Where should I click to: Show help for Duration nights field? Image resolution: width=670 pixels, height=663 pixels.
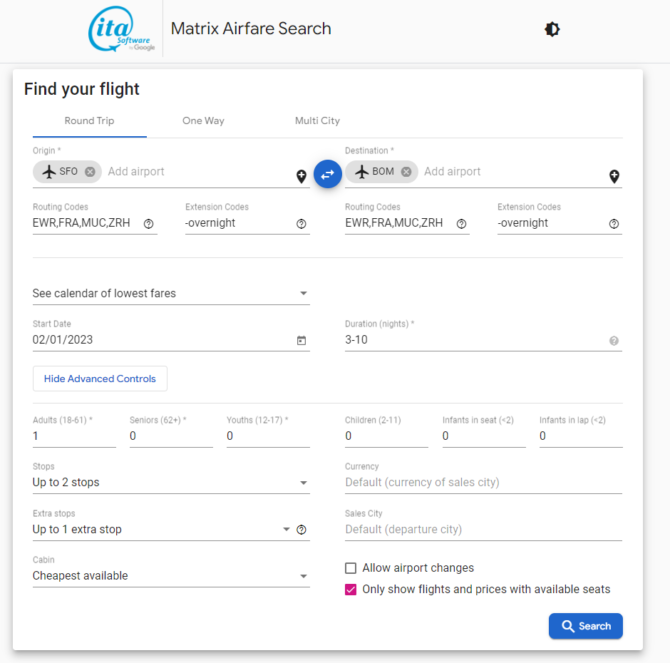click(614, 340)
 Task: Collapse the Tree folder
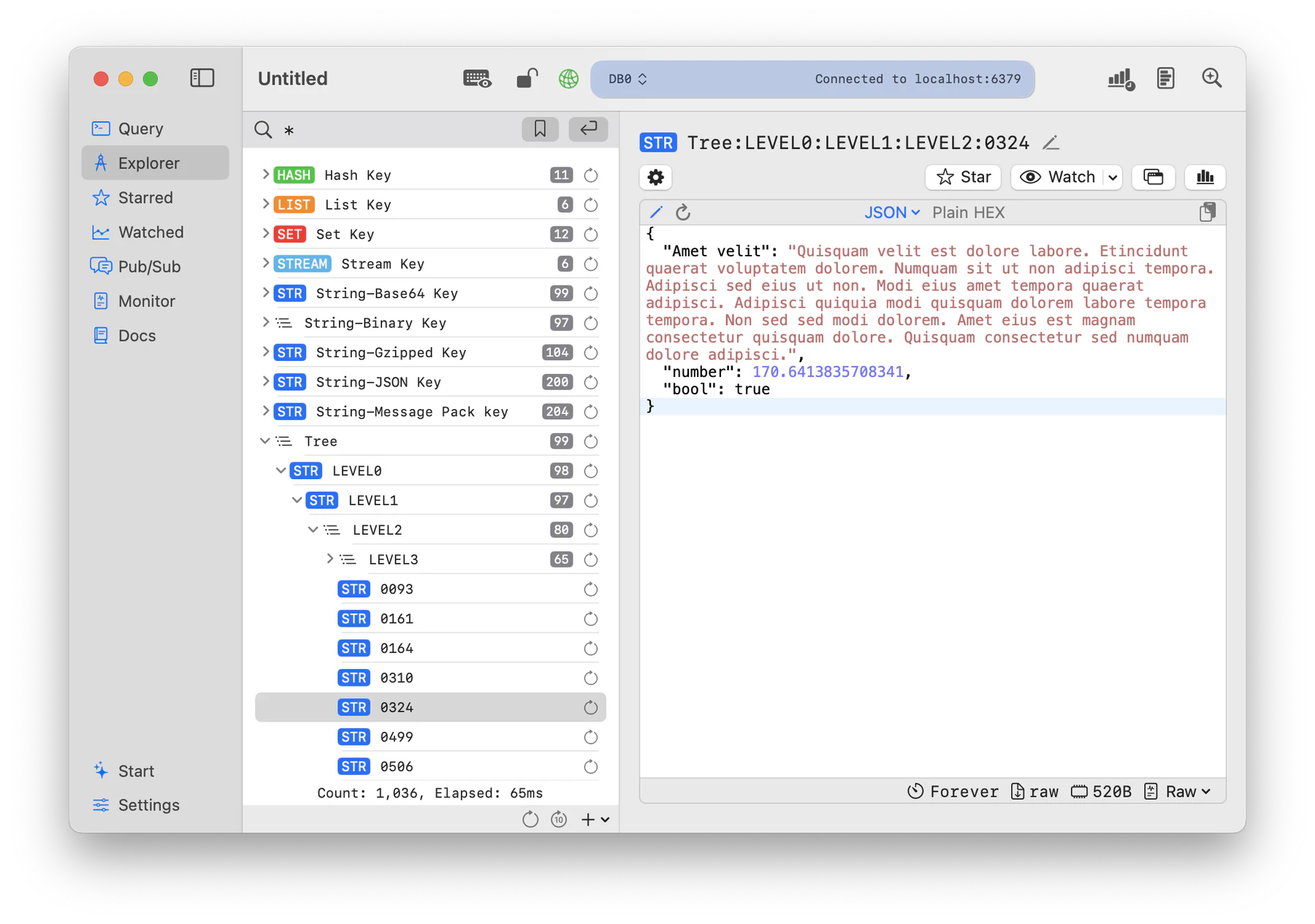[264, 441]
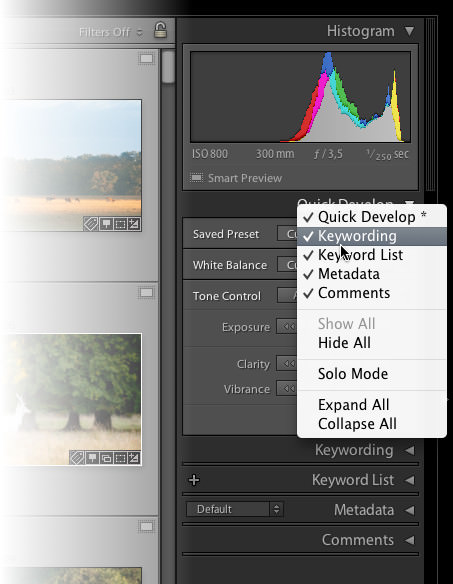The image size is (453, 584).
Task: Decrease Exposure with double-arrow button
Action: (x=287, y=327)
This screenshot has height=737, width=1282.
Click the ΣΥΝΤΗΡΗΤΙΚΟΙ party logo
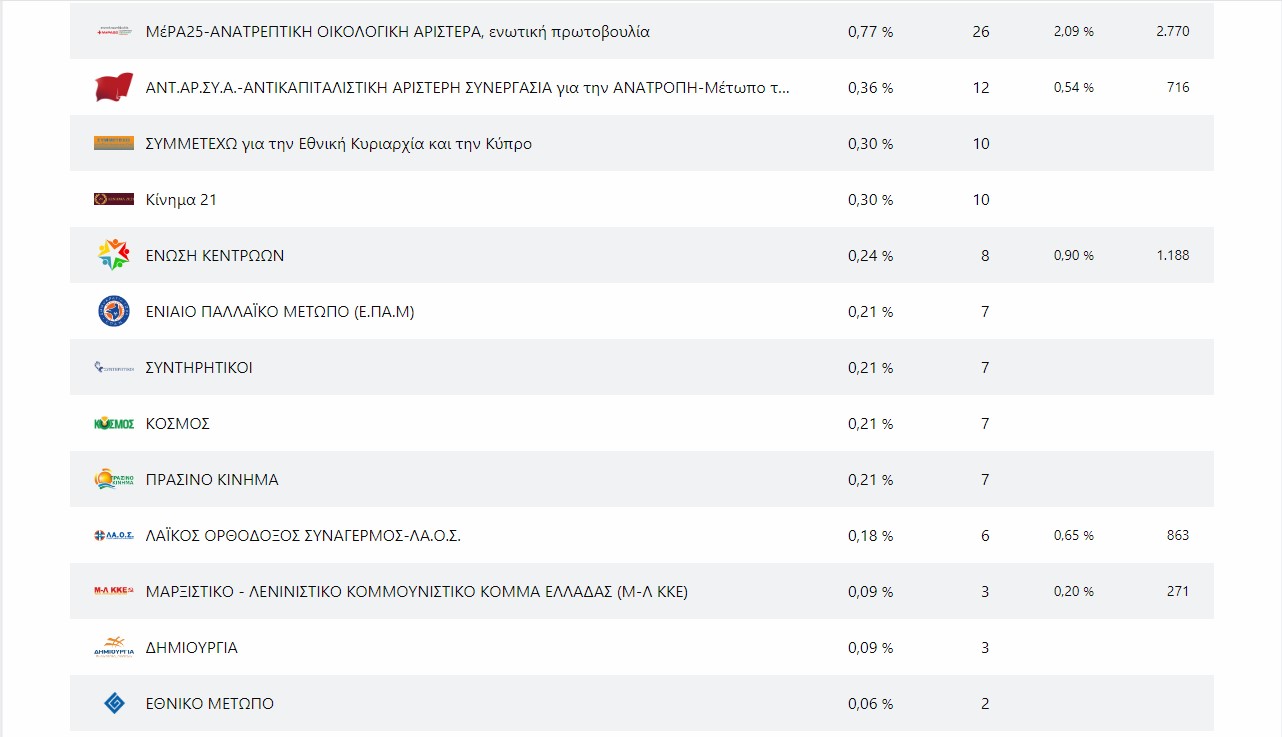tap(114, 368)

::::

The required output is every line from the one containing "This screenshot has height=737, width=1282." through the last line of the records, inclusive, reproduced exactly and without pictures.

• [Task response]:
This screenshot has height=737, width=1282.
Click the ΣΥΝΤΗΡΗΤΙΚΟΙ party logo
tap(114, 368)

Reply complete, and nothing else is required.